## YOUR TASK:
Count the lines below that carry the word "computer". Answer with that number alone.

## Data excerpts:
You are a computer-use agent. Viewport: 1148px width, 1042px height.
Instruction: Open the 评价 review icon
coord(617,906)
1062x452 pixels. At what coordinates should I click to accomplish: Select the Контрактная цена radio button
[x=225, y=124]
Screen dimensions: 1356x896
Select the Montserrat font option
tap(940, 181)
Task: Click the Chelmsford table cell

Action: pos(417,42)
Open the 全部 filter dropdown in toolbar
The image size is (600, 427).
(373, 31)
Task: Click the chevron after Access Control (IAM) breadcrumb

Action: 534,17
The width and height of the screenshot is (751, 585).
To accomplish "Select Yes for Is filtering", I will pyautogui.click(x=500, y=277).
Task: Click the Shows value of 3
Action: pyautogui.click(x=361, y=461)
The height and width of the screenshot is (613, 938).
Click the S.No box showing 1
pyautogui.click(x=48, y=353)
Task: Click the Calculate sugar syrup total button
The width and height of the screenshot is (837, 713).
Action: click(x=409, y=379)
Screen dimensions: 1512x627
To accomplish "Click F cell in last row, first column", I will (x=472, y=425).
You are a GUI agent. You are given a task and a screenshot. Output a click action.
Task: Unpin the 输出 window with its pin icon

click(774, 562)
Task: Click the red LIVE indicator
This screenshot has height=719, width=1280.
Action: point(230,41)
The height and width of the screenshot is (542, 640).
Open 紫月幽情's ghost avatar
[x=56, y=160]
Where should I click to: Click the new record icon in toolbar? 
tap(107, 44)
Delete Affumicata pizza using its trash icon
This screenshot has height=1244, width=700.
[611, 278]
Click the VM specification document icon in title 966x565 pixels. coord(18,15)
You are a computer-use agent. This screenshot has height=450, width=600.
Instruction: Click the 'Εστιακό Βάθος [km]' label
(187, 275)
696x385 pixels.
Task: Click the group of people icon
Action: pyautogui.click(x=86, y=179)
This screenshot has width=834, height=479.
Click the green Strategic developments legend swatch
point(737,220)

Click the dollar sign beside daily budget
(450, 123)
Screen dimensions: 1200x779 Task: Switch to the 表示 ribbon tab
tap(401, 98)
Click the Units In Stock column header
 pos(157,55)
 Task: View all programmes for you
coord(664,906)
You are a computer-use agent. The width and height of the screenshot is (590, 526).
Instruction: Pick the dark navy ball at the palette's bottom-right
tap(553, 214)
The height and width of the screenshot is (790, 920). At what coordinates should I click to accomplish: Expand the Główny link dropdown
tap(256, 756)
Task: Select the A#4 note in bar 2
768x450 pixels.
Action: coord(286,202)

## SOLUTION TO THIS EXERCISE:
3